You Didn't Fall in Love With Your Product. You Fell in Love With One Lucky Unit.

If you've read the Boundaries vs. Targets post on this blog, you already know that a spec is a window, not a number. That idea comes up constantly in cost and schedule conversations. But the same logic applies somewhere most founders don't think to look: the physical feel of their product.

And when it bites you there, it shows up in user reviews and return rates, not engineering reports.

The lab is lying to you

Not on purpose. But when you build prototypes by hand, you tune them. Parts get selected and fitted. Tolerances get massaged. The result is a unit where everything lands near the middle of its acceptable range. It feels great. It should. You built it to feel great.

That unit becomes the benchmark. Leadership signs off. The bar is set.

What you've actually done is validate one point in a very large design space. Your factory doesn't ship that point. It ships everything inside the tolerance windows you specified, distributed across thousands of units according to your supplier's process capability. Some customers get the middle. Some get the edges. A few get the corners.

If you've never asked what the product feels like at the corners, you haven't finished designing it.

The stack compounds

Every part in an assembly has its own tolerance window. When those parts come together, the variation compounds. A button that feels perfect when every part lands at nominal dimensions can feel cheap or stiff or loose when parts all land at the “legal” limits of their specs simultaneously.

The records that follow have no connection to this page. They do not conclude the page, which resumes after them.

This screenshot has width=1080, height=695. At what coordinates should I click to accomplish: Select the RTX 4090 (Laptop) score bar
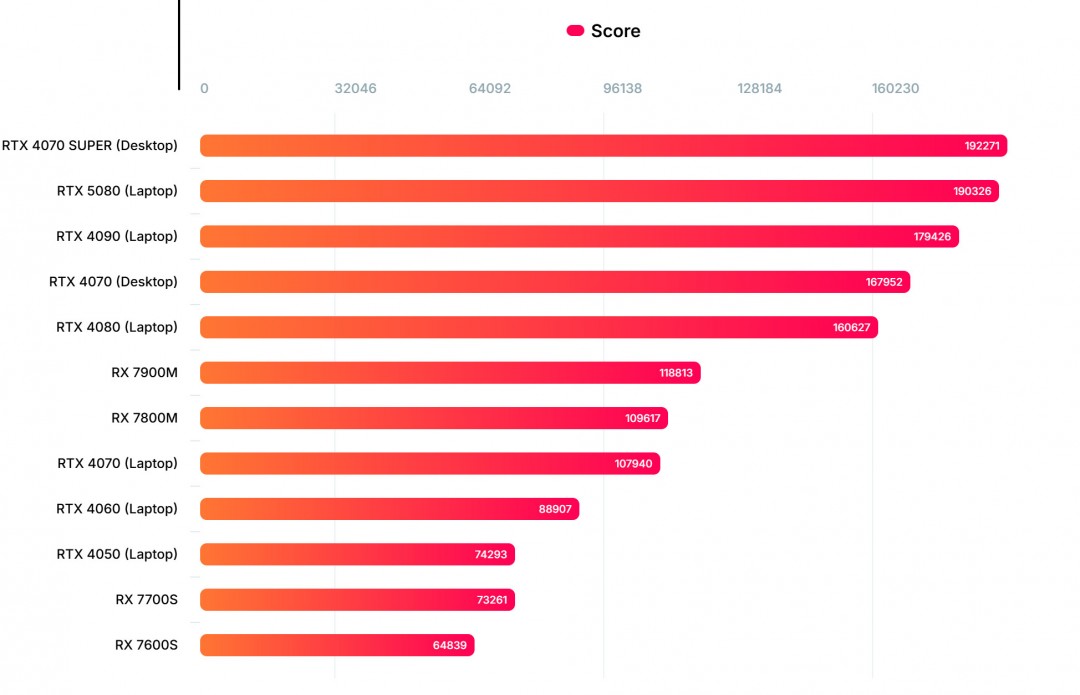coord(579,237)
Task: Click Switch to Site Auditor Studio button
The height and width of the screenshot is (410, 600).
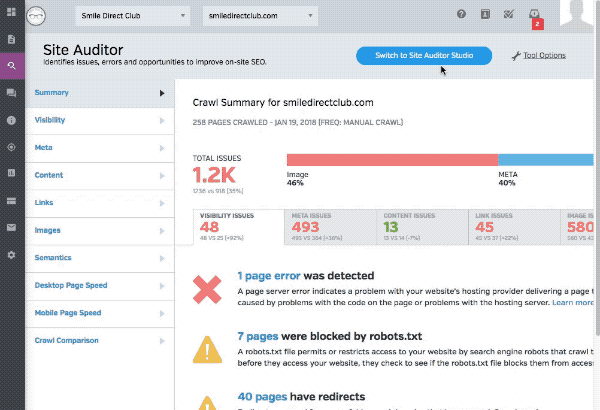Action: coord(424,56)
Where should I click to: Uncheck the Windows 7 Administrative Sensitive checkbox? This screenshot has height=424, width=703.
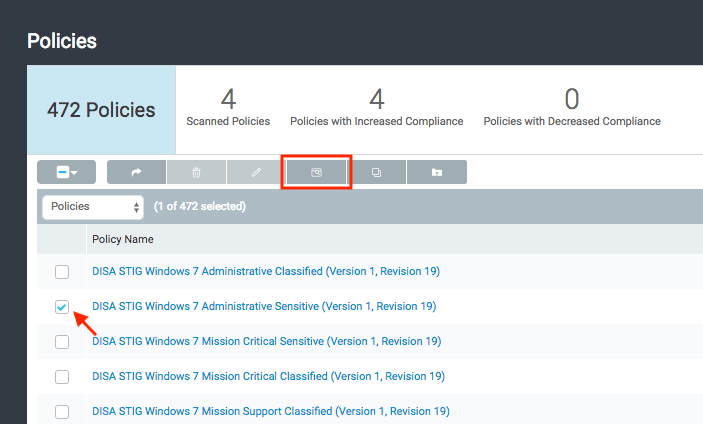(62, 307)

Both assemblies are in spec. Only one matches what you intended.

This isn't a quality failure. Your CM isn't dropping the ball. The design simply never accounted for what it would feel like across the full range it was legally allowed to produce.

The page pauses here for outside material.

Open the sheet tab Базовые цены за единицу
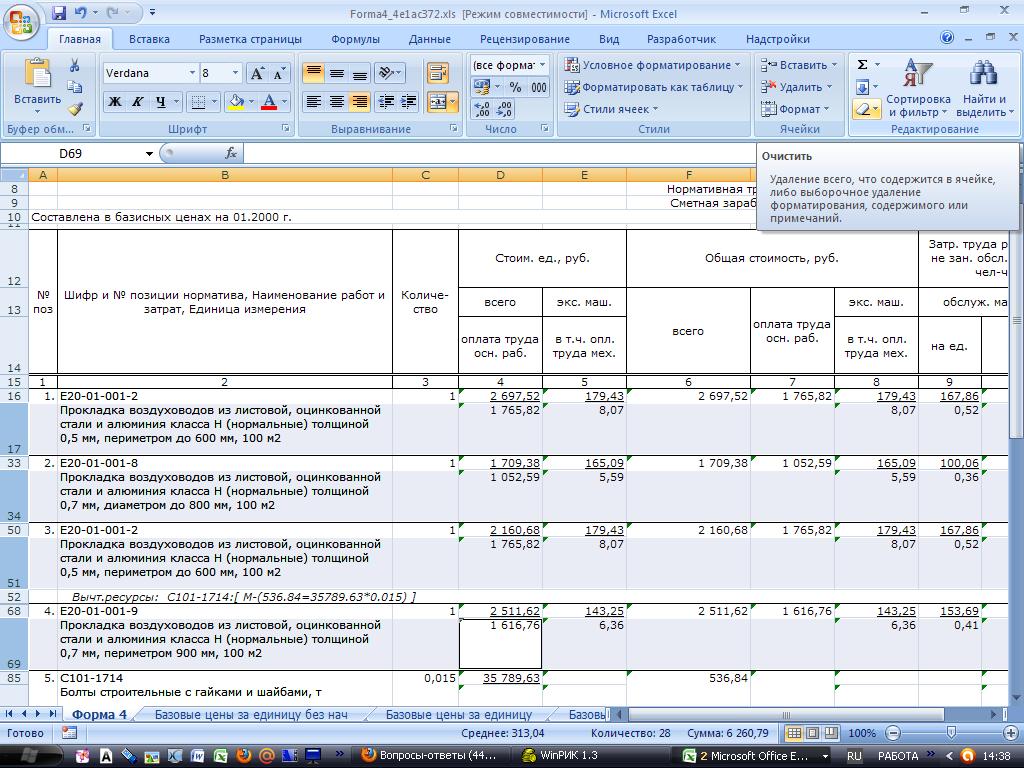The image size is (1024, 768). click(x=458, y=714)
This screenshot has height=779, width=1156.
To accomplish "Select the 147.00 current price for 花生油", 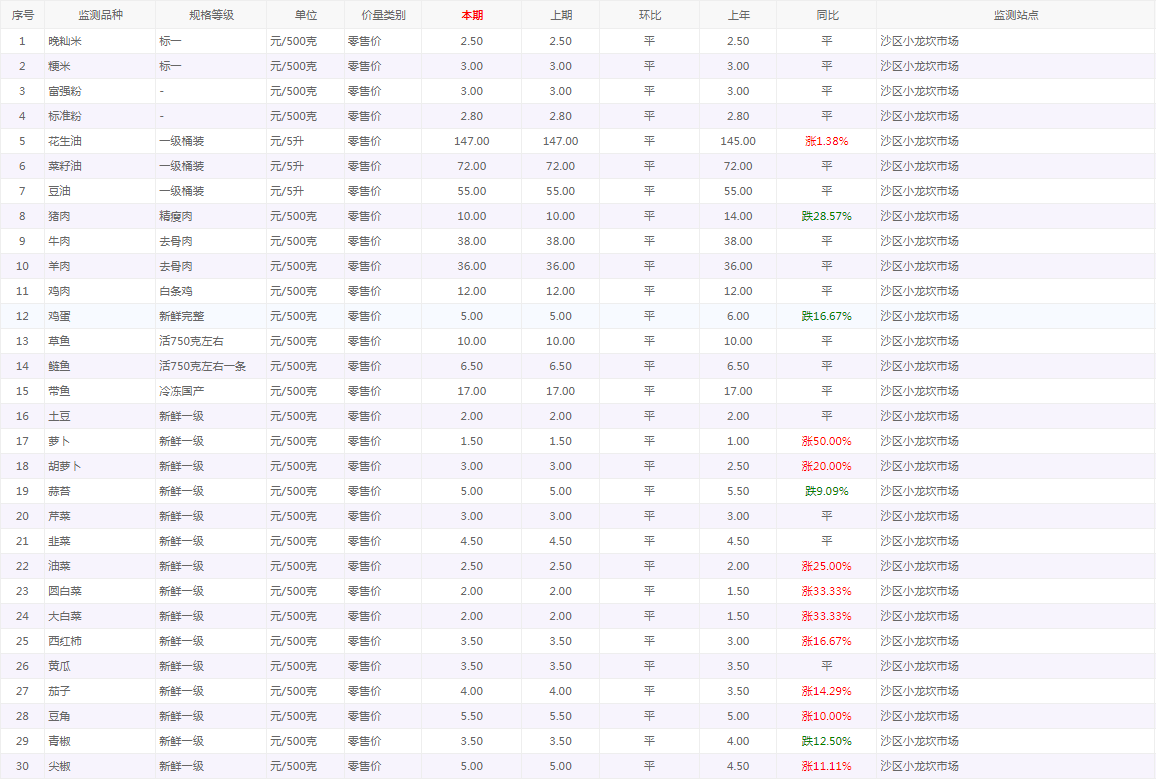I will tap(472, 141).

Model it before you commit

Before any mechanical interface a customer will feel is locked for production, ask one question: what does this feel like at worst-case compliant?

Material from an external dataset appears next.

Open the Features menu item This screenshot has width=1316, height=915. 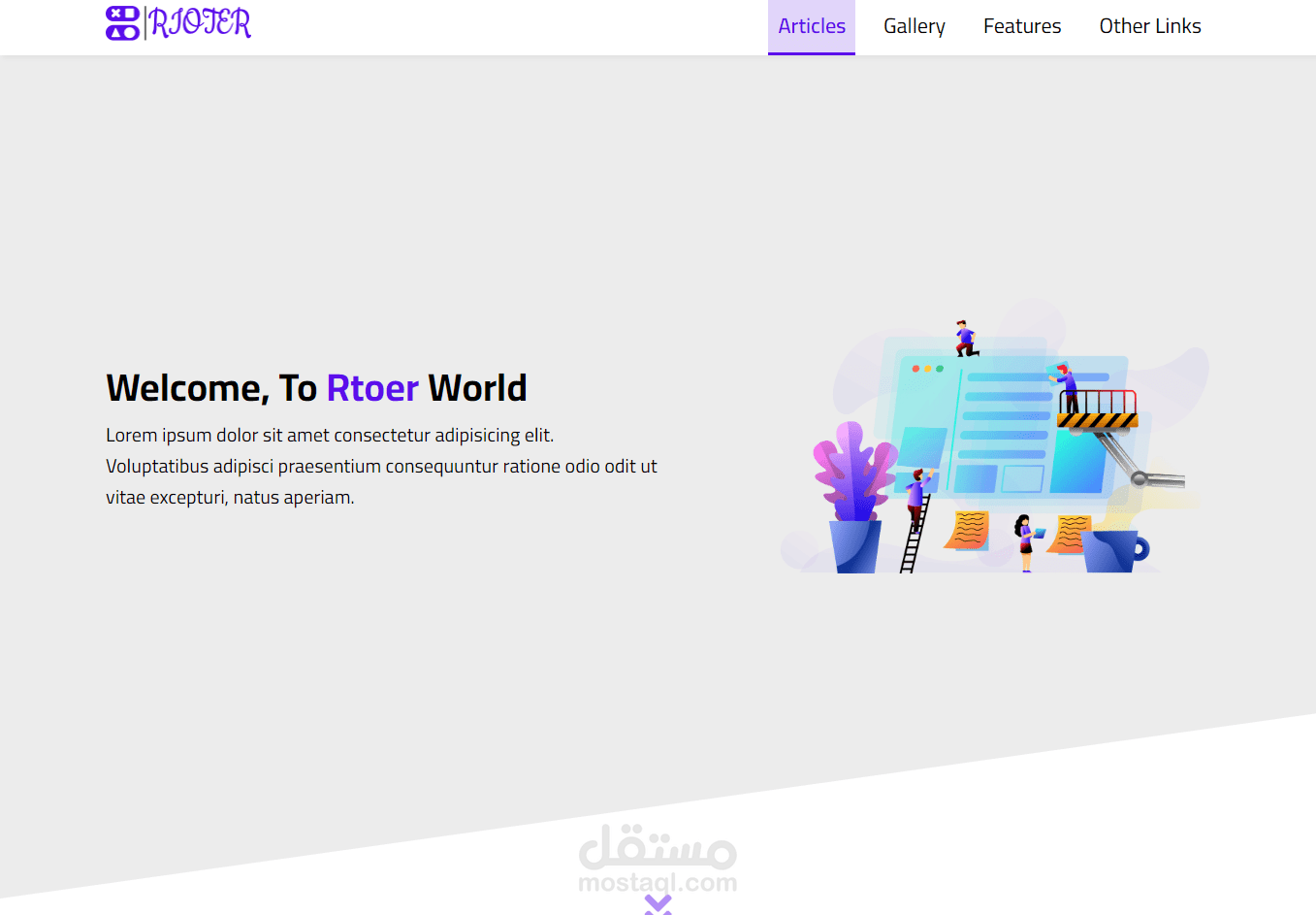(1021, 26)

Your supplier's process capability data gives you what you need. It tells you how their parts distribute across the tolerance window. With that, you can estimate what percentage of assembled units will fall inside your intended experience range. That's not a mechanical number. It's a customer satisfaction number.

If 5% of your units produce an experience that's noticeably below your intent, and you're planning to ship 50,000 units, you already know how many disappointed customers you're building toward. You can model that against the cost of tightening the design now.

The ROI is not subtle

Tightening a tolerance at design freeze costs time and maybe some tooling iteration. Discovering the same problem after production tooling is cut costs returns, warranty claims, customer service load, and in some cases a full engineering change under pressure.

The question is simple: what does closing this gap cost now, versus what does leaving it open cost later?

Run the numbers early and it's rarely a close call. Founders who skip this step find out the hard way, from their customers, not from their engineering team.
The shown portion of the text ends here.